I need the dirac notation expectation value explaining to me please?

[jeebs]

Hi,

I find a lot of the time in QM i have been calculating things blindly. Take the expectation value for instance. I have worked this out in integral form plenty of times, but haven't really understood why I'm doing what I'm doing. I looked up wikipedia and apparently, for a measurable quantity/Hermitian operator A & a system in the state $$\psi$$, the expectation value is $$<A> = <\psi|A|\psi>$$. As I understand it, the expectation value of a measurement is the mean value if we repeated the measurement loads of times. Given this definition, it is not obvious to me why the equation above works. I don't see that just from looking at that equation, can anyone explain?

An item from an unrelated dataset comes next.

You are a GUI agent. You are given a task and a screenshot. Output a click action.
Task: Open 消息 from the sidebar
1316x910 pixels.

Anyway, I will take it for granted that $$<A> = <\psi|A|\psi>$$. I know that if the operator A is expressed matrix-style using its orthonormal eigenbasis $$|\phi_j>$$, then the eigenvalues a_j found from the eigenvalue equation $$A|\phi_j> = a_j|\phi_j>$$ will appear on the leading diagonal. My notes also state that for a complete orthonormal basis, any vector $$|\psi>$$ can be written as $$|\psi>=\sum_j c_j|\phi_j>$$. I think it's okay to say that in this particular basis, c_j = a_j, so that we have $$A|\psi> = A\sum_j a_j|\phi_j> = \sum_j a_jA|\phi_j> = \sum_j a_j^2|\phi_j>$$. I then stick the bra on the other side, to make $$<A> = <\psi|A|\psi> = <\psi|\sum_j a_j^2|\phi_j> = \sum_j a_j^2<\psi|\phi_j>$$.
Apparently this is wrong though, wikipedia states that $$<A> = <\psi|A|\psi> =\sum_j a_j|<\psi|\phi_j>|^2$$.

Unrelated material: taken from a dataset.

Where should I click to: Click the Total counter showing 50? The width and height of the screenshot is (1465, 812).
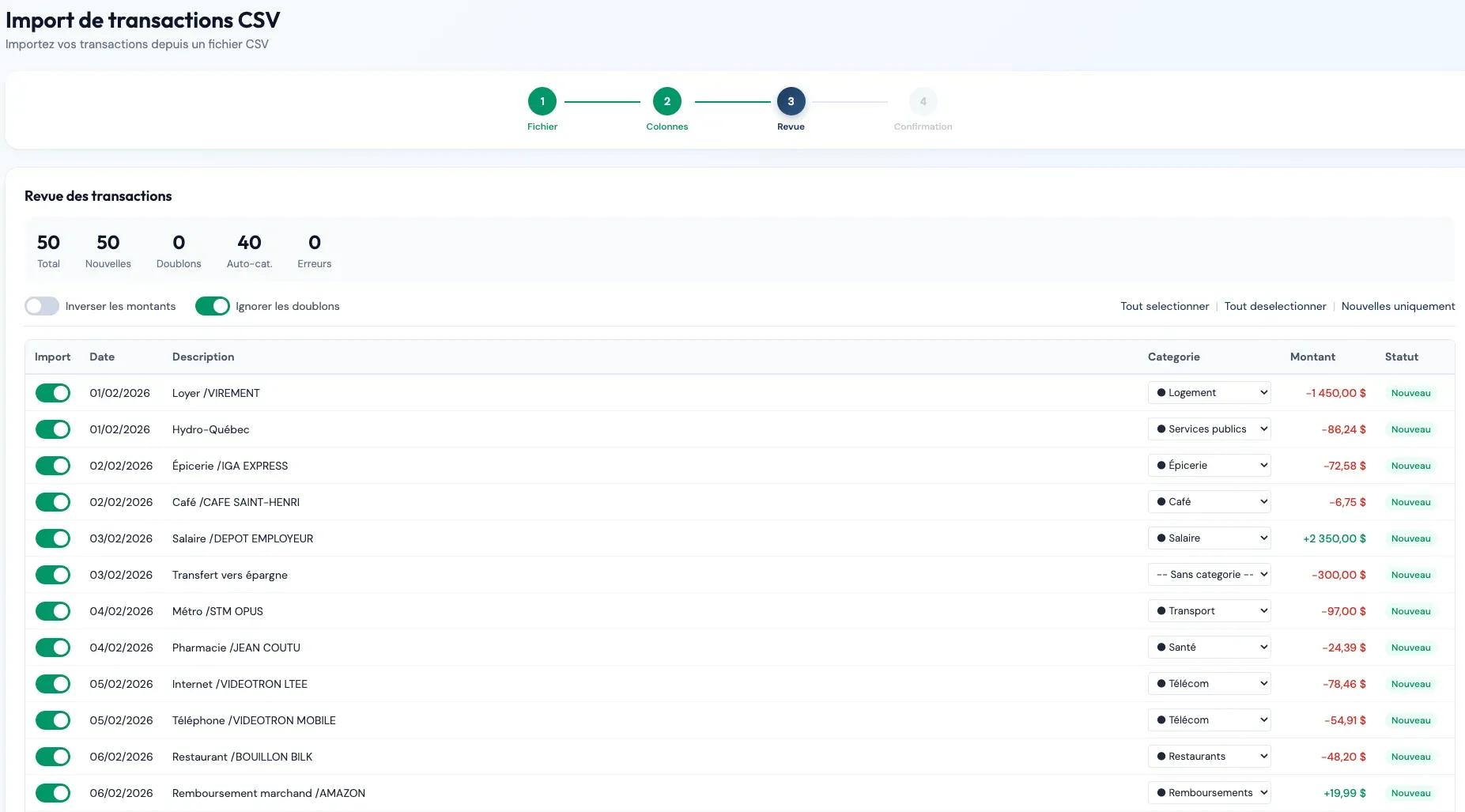(48, 249)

I cannot see why that is or where I have went wrong, but I get the feeling I must be confused over something really fundamental and simple. If anyone could clear this up I'd really be grateful, it would probably stop me making mistakes in other areas as well.
Thanks.

 

[gabbagabbahey]

Hi,

I know that if the operator A is expressed matrix-style using its orthonormal eigenbasis $$|\phi_j>$$, then the eigenvalues a_j found from the eigenvalue equation $$A|\phi_j> = a_j|\phi_j>$$ will appear on the leading diagonal.

That should immediately tell you that you can write

$$A=\sum_i a_i| \phi_i\rangle\langle \phi_i |$$

My notes also state that for a complete orthonormal basis, any vector $$|\psi>$$ can be written as $$|\psi>=\sum_j c_j|\phi_j>$$. I think it's okay to say that in this particular basis, c_j = a_j

Why would you think that the coefficients of your wavefunction in this eigenbasis are the same as the eigenvalues of your operator? Certainly that won't be true for every wavefunction, will it?

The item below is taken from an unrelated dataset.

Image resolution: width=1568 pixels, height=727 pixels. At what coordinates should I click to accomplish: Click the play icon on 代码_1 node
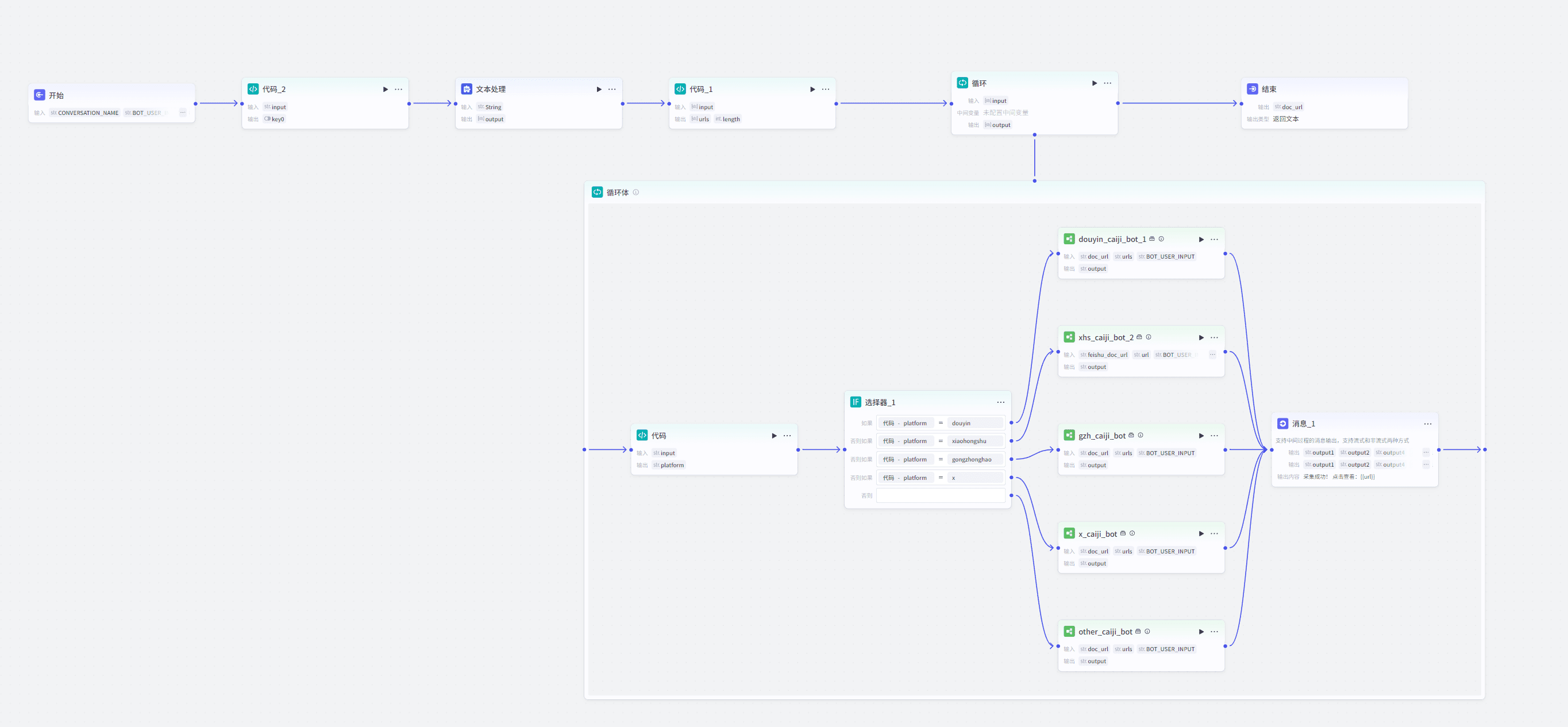click(x=812, y=90)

Apparently this is wrong though, wikipedia states that $$<A> = <\psi|A|\psi> =\sum_j a_j|<\psi|\phi_j>|^2$$.

I cannot see why that is

Simple,

$$\begin{aligned}\langle \psi|A|\psi\rangle &= \langle \psi|\left(\sum_i a_i| \phi_i\rangle\langle \phi_i |\right)|\psi\rangle \\ &= \sum_i a_i\langle \psi| \phi_i\rangle\langle \phi_i |\psi\rangle \\ &= \sum_i a_i\left|\langle \psi| \phi_i\rangle\right|^2\end{aligned}$$

 

[jeebs]

thanks man

Why would you think that the coefficients of your wavefunction in this eigenbasis are the same as the eigenvalues of your operator? Certainly that won't be true for every wavefunction, will it?

this is exactly the sort of daft mistake I need to iron out.